[Mb-civic] Healthcare swept away - Derrick Z. Jackson - Boston Globe
William Swiggard
swiggard at comcast.net
Wed Sep 21 04:12:12 PDT 2005
Healthcare swept away
By Derrick Z. Jackson | September 21, 2005
ONE OF THE most sordid stories to come out of New Orleans after
Hurricane Katrina was the discovery of 154 bodies in hospitals and
nursing homes. They account for 21 percent of the currently counted
fatalities in Louisiana. Despite the heroism of doctors and nurses, The
New York Times wrote, ''the collapse of one of society's most basic
covenants -- to care for the helpless -- suggests that the elderly and
critically ill plummeted to the bottom of priority lists as calamity
engulfed New Orleans."
The Washington Post wrote of Rosalie Guidry Daste, a 100-year-old woman
who ''survived five days trapped on the suffocating second floor of a
flooded New Orleans nursing home, only to die soon after she was rescued
and airlifted to a hospital." Saving patients became a race against
class divisions. For-profit nursing homes and hospitals largely were
able to marshal ambulances, buses, and helicopters to evacuate patients.

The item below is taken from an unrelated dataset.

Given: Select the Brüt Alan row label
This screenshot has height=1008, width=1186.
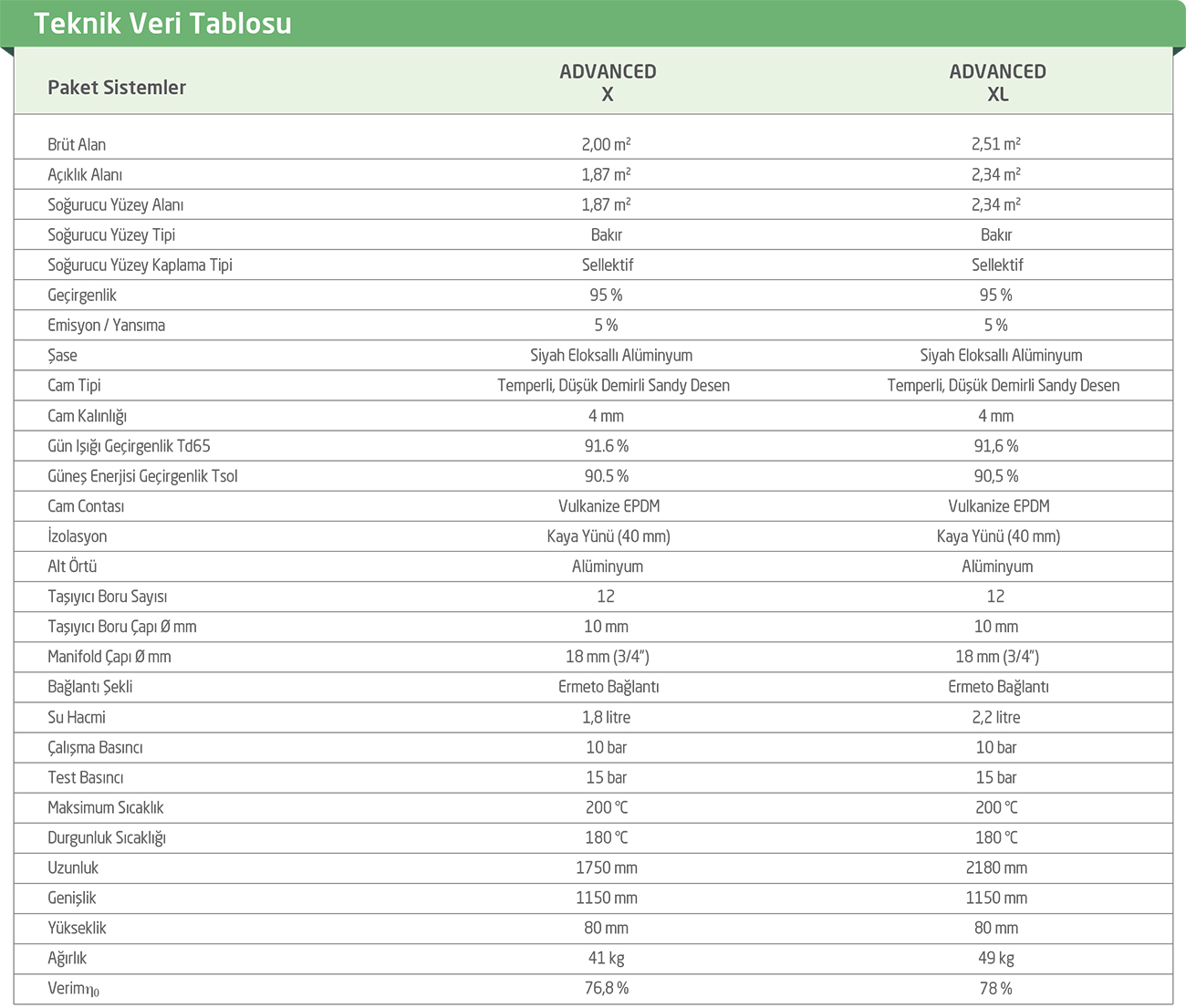Looking at the screenshot, I should 77,145.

But the blundering of local, state, and federal governments thrust
doctors and nurses at the poorest public hospitals into a battle in
putrid conditions to save patients. Dwayne Thomas, the head of Charity
and University public hospitals, told the Times that it was ''as close
as I've gotten to the Third World." He said that the Louisiana
Legislature for years ignored his requests for $8 million to prepare for
hurricanes. His chief of intensive care, Ben deBoisblanc, who vented
outrage in the Houston Chronicle about how helicopters ignored his
patients, said, ''It's a travesty how this hospital for indigents was
being treated."
As dramatic and singularly horrible as this all seems, the ultimate
travesty is that what happened to Charity Hospital is merely symbolic of
a slow drowning of America's healthcare. Just like the $8 million that
was denied to Charity year after year for preventive measures against
natural disaster, we remain in a midst of a national healthcare crisis
that continues to worsen by the day. Just before Katrina blew apart the
Gulf Coast, the Census Bureau released its latest numbers on Americans
without health insurance. Despite five years of the Bush White House
talking about how tax cuts would benefit all Americans, there was no
change in real median income. Both the number and percentage of
Americans in poverty increased. There was no change in the 15.7 percent
of Americans without health insurance, but with population growth, the
actual number of people without health insurance climbed to record heights.